Performance management is of much interest to modern businesses, with lots of research being conducted on the best ways to extract excellent and consistent performances from teams without reducing them to mere robots. Human Resources and C-suite executives have spearheaded these strategy changes, with 70% of organizations changing their performance management strategies in recent years.
The problem with “Always On” managers
Some managers, to put it nicely, don’t know when to stop. Whether they’re micromanaging small details or simply harassing their employees, they need to be always on at all times. They may think that they’re being helpful, but employees actually tend to become disengaged by them, finding too-frequent feedback to be tiring.
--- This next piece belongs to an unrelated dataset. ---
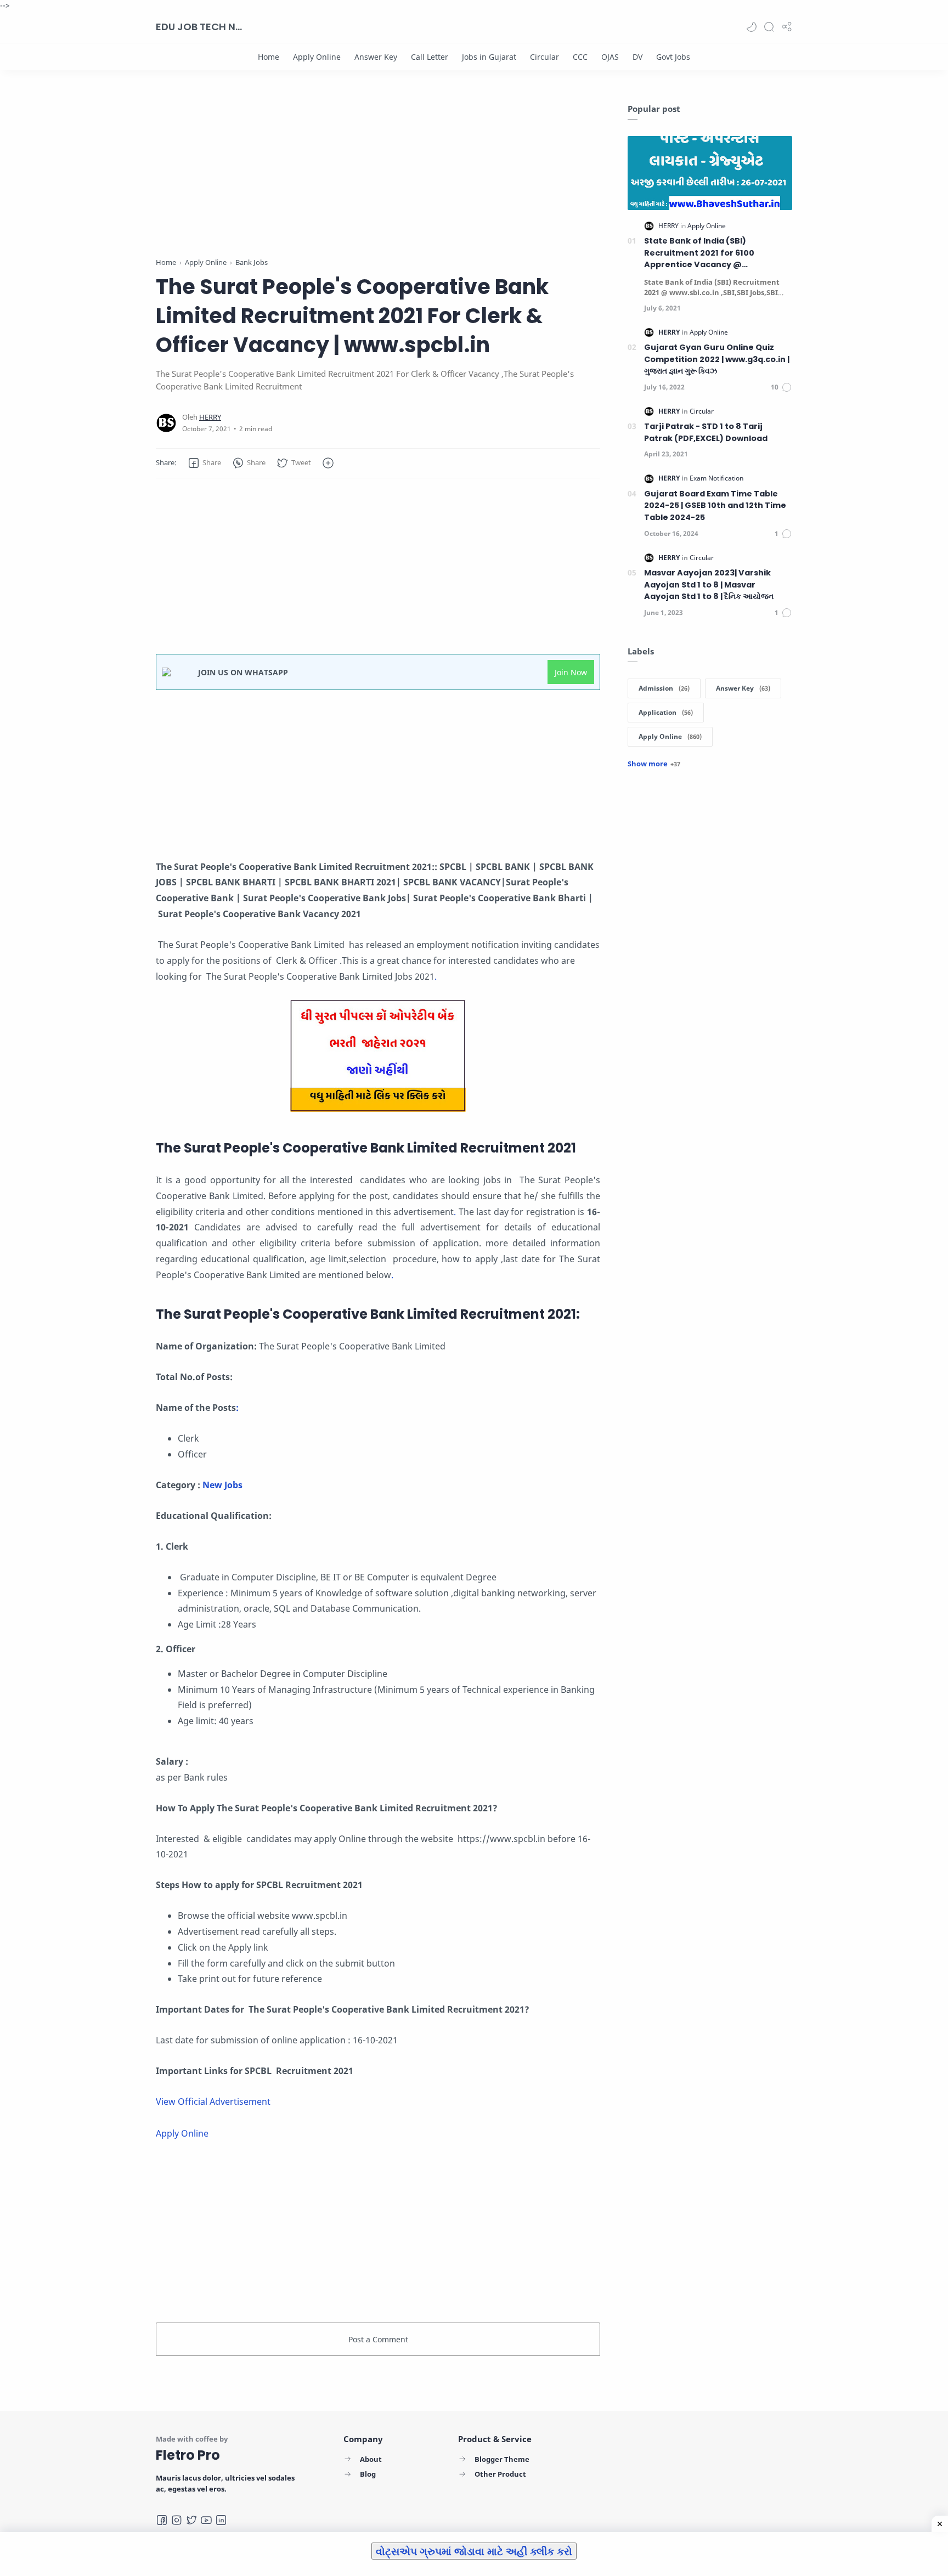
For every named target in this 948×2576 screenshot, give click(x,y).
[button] (751, 26)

This ends with employees finding the direction that their manager is leading them in to be irrelevant. Furthermore, it can also decrease employee morale, making the team feel as though they aren’t trusted by their leader and need constant intervention to do their jobs correctly.
“Connector” managers are the solution
Connector managers take a completely different approach to performance management. For example, they tend to personalize their employee interactions, tailoring their management and communication style to different types of people. They also prioritize peer development, helping to foster a sense of camaraderie among a team. In this way, they “connect” people.
The connector management style triples the likelihood that direct reports will be high-performing “rockstar” types, so CEOs around the country have naturally pricked up their ears, hoping for a room full of rockstars to rival Spinal Tap.
This type of management can boost employee engagement by 40% and improve employee performance by 26%. These numbers are not to be scoffed at! It makes sense really – connecting people to one another and trusting them to do what they are hired to do seems like it should impart respect and grow morale.
We’ve come a long way from the old-school days of domineering managers barking orders at their employees all day – maybe it’s time for us all to get experimental with our performance management strategies!